Another thought is Quintana is going to be lucky if he gets a top 10 overall finish. At the moment he is proving that he is not as good of a GT rider as either Contador when he was at his best, or even 2 years ago when he did this double and won the Giro then finished 5th at the Tour or his own teammate Valverde who is not a GT specialist like Contador is and Quintana is supposed to be.

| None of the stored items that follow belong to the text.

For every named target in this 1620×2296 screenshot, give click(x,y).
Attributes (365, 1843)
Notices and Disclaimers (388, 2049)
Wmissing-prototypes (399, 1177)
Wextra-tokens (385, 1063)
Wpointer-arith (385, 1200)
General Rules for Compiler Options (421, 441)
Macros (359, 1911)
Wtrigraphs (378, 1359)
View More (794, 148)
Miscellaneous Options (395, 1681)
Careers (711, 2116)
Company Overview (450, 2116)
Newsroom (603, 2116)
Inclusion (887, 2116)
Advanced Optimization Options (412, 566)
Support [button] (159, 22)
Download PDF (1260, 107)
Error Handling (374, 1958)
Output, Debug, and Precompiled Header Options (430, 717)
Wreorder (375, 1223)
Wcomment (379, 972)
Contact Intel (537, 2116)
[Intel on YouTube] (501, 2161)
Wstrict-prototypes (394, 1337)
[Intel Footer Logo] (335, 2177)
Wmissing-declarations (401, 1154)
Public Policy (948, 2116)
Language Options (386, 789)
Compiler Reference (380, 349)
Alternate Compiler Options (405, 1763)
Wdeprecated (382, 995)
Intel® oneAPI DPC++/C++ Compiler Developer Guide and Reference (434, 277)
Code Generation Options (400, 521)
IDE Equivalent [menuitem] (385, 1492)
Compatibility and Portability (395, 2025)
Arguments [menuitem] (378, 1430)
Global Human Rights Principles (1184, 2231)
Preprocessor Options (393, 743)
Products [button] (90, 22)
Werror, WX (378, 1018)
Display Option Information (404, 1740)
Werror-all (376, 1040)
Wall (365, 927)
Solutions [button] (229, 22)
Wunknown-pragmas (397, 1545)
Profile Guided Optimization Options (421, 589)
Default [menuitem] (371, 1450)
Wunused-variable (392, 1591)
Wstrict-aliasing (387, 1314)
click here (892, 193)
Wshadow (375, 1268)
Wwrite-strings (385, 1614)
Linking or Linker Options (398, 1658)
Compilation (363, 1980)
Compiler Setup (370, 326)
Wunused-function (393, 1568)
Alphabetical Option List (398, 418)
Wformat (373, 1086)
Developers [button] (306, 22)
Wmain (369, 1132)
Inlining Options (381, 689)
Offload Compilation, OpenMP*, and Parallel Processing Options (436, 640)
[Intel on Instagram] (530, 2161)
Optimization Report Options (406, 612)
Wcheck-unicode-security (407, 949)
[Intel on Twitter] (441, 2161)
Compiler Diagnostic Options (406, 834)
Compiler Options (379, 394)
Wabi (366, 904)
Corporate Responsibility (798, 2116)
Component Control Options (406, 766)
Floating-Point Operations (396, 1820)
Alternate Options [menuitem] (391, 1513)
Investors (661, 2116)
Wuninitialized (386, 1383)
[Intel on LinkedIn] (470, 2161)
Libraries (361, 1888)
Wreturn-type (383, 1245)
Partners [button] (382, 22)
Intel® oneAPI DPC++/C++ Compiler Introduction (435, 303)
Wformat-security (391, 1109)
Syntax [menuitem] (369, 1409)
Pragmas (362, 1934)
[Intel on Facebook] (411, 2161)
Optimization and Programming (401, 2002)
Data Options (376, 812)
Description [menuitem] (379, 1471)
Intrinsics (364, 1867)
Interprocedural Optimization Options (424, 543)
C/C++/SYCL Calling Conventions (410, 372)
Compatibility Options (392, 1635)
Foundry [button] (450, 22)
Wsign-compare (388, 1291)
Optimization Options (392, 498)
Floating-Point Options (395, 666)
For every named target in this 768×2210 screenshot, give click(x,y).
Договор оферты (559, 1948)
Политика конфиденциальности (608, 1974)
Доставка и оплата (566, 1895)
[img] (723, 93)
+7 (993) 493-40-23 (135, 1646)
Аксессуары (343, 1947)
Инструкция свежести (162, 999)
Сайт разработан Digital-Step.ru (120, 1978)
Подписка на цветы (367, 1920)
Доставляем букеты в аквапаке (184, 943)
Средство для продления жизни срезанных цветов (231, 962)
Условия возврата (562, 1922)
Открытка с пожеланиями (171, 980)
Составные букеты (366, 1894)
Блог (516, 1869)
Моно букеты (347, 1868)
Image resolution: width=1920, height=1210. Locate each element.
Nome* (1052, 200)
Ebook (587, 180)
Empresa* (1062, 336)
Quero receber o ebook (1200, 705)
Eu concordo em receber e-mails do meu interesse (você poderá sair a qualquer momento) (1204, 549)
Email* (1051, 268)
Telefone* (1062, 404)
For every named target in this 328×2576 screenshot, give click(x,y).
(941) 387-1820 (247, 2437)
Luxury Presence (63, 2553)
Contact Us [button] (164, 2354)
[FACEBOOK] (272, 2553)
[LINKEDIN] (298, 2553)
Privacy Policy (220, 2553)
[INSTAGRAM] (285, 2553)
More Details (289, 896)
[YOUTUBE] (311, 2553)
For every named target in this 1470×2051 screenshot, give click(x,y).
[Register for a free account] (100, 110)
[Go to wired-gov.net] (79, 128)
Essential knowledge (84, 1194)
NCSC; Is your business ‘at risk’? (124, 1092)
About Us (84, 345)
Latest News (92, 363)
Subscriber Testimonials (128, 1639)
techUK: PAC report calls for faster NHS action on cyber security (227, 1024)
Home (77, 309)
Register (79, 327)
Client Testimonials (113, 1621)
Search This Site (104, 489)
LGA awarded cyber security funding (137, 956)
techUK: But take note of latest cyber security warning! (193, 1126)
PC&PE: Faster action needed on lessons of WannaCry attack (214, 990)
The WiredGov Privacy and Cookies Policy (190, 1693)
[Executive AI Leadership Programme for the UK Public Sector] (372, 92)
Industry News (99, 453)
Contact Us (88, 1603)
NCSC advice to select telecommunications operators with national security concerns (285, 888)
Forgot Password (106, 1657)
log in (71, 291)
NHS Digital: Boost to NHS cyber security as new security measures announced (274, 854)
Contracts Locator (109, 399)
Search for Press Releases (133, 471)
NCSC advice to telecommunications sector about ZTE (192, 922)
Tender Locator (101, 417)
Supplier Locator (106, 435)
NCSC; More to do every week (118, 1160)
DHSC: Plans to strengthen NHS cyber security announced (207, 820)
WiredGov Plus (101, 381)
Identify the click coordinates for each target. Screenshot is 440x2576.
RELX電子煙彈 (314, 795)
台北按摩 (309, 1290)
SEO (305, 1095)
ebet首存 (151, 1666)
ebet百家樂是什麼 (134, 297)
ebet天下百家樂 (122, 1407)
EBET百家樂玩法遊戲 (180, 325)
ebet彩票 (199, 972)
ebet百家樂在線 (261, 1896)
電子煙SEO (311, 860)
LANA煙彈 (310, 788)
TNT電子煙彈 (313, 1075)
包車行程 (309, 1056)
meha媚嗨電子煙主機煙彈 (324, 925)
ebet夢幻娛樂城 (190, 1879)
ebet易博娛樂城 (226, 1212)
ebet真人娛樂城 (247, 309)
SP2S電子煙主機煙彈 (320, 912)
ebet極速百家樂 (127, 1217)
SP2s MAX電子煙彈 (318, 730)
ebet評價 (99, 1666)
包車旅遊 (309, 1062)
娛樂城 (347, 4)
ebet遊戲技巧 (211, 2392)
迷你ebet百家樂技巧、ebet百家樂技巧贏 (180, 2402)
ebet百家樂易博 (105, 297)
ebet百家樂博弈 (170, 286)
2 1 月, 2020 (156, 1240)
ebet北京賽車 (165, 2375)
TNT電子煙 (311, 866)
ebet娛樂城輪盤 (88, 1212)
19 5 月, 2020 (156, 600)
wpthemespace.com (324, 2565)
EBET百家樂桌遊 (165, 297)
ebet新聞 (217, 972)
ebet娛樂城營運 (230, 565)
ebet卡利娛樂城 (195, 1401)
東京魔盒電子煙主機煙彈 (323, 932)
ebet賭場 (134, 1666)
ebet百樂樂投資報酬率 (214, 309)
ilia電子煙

Last year Valverde finished 3rd in the Giro and 6th at the Tour (then throw in the 12th at the Vuelta for good measure).


----------



## cda 455 (Aug 9, 2010)

Good points indeed on cooperating with Froomestrong.



Please forgive me but I have to admit;
This is looking waaaaay too much like the 1999-2005 era.

Teams isolate Pharmstrong in the mountains and continuously attack him. He blows them all away by counter-attacking up said mountain.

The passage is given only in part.